Suspended term for Thai web editor over royal insult
- 30 May 2012
- From the section Asia-Pacific
An editor of a Thai political website has been given an eight-month suspended sentence for failing to remove comments deemed insulting to the monarchy.
Chiranuch Premchaiporn had faced up to 20 years in jail over the 10 posts, by other people, on the Prachatai website.
The judge said the verdict was based on a comment left on the site for 20 days.
The case has been seen as a test of freedom of expression in Thailand, amid debate about the use of laws that ban criticism of the monarchy.
Ms Premchaiporn, convicted under computer crimes law, was given a one-year suspended sentence that was immediately reduced to eight months. She was also fined 20,000 baht ($625, £403).
She "did not perform her duty in a timely manner" and "allowed the inappropriate posting to be on the website for too long", AP news agency quoted Judge Kampol Rungrat as saying.

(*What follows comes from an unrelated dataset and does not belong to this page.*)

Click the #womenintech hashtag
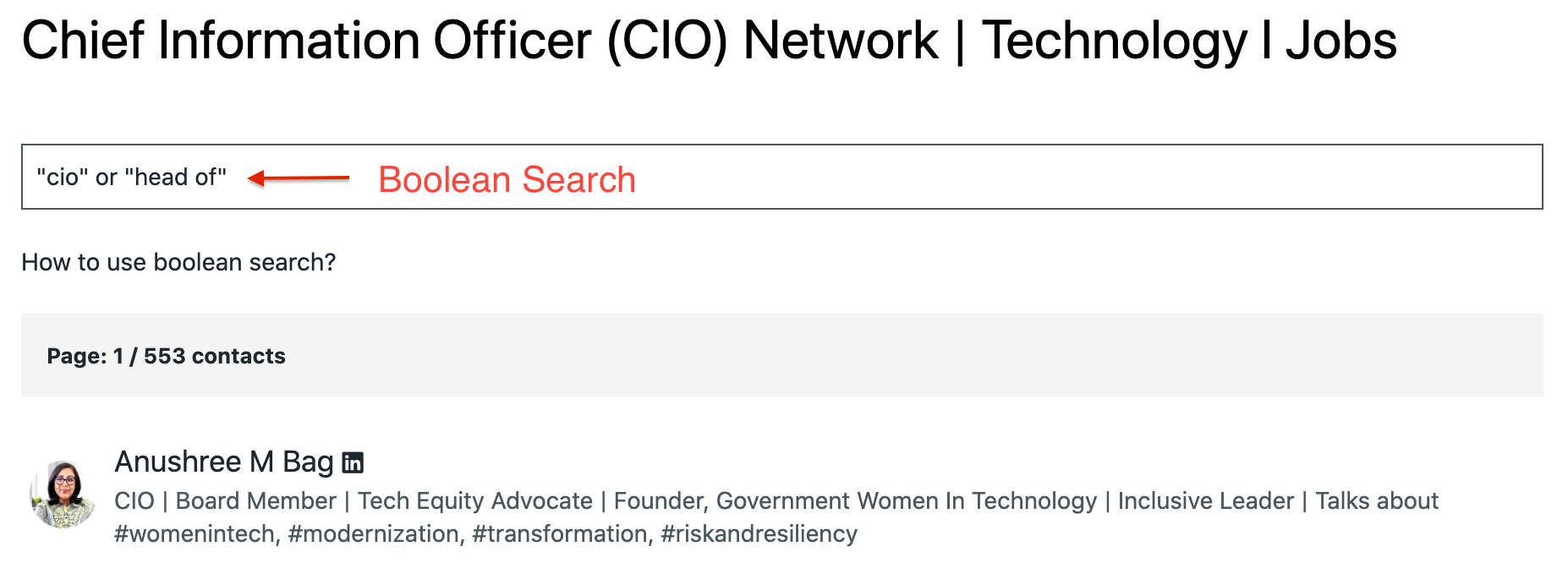1568x563 pixels. click(195, 534)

"I expected to be acquitted, but I found the judge's verdict logical and reasonable," Ms Premchaiporn told reporters. "However, I still think the verdict will have an impact on self-censorship."
The verdict came amid ongoing discussion over Thailand's lese majeste laws, which are intended to protect the monarchy.
Critics say the laws have been increasingly politicised and used to curb free speech.
The discussion intensified after a Thai man in his 60s who was jailed for 20 years for sending text messages deemed offensive to the royal family died in prison earlier this month.
On Tuesday a petition carrying 27,000 signatures urging reform of the laws was submitted to the Thai parliament, said an AFP news report.